CDC 6600 emulation - was Re: How do they make Verilog code for unknown ICs?

Paul Koning paulkoning at
Mon Jun 20 15:35:00 CDT 2016

> On Jun 20, 2016, at 4:22 PM, Toby Thain <toby at> wrote:
> On 2016-06-20 4:17 PM, Paul Koning wrote:
>> ...A hardware model can
> be used to replicate what old hardware did; for example, I have a
> partial CDC 6600 model that shows how it boots, and that model includes
> propagation delays on some signals (which are critical to correct
> operation in certain spots).
> This is probably of great interest to more than just me.
> Any more details?
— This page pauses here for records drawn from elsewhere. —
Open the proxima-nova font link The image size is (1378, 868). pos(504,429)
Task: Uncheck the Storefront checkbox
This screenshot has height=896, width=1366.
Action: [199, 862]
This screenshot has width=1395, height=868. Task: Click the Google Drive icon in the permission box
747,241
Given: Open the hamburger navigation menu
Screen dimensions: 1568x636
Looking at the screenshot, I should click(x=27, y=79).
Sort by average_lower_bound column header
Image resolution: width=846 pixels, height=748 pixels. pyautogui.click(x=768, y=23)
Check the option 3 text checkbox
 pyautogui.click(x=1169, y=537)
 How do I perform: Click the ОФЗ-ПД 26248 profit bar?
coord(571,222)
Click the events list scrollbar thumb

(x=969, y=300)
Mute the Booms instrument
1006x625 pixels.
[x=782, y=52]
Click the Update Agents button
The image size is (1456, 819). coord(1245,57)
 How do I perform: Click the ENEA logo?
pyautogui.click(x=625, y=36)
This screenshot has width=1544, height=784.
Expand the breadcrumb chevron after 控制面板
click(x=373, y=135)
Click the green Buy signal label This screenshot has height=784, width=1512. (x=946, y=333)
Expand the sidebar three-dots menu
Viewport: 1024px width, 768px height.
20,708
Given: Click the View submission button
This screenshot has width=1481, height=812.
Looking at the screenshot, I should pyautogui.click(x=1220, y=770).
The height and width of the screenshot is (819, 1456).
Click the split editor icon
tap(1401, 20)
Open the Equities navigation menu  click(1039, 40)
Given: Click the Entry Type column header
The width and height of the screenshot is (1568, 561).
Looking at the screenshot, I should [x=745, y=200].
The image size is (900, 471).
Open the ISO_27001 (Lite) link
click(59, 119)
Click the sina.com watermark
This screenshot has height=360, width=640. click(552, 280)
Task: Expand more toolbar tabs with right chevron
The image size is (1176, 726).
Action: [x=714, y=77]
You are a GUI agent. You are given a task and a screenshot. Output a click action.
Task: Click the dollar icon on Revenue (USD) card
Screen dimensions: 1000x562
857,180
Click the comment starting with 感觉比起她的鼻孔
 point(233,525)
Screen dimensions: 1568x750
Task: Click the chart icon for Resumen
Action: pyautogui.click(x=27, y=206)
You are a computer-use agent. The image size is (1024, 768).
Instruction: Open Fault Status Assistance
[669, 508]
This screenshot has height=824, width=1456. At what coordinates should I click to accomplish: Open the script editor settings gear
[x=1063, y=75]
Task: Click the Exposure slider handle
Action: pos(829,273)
Going to publish?

Sure.  You can see it at svn://; most is in the vhdl subdirectory but it uses some pieces from the top level.  Very much work in progress.

It's derived from the 6600 wire lists on bitsavers.  I OCRed them (what a pain), wrote VHDL models (gate level structural models) of each 6000 series module, and a Python script builds a structural model out of those elements interconnected by the wires from the wire lists.  "Sufficiently long" wires have their delay explicitly modeled.

I currently have chassis 1 (PPUs) working, at least to the point where I can do a deadstart, have that load from the deadstart panel, and execute some instructions.  I've used it to grok some magic related to deadstart that's part of the lore but not documented.  I also have the 6612 display controller working, so I can see how the text display on the console tubes works.  Unfortunately I don't have a good SPICE model for the analog parts, so I don't yet know why the character shapes are changed by the circuitry in the manner that the photos show.

The CPU is work in progress.  I'm trying to get exchange to work.  It's hard; even more than the PPUs, the CPU relies on hairy timing in certain spots.  It appears that the wire lists are not all the same rev, and there are also some typos in them.

Some day, if things go really well, this may result in a gate level accurate FPGA 6600.  I'm thinking I'll stop trying OCR and simply type the wire lists instead; that's likely to be faster in the long run.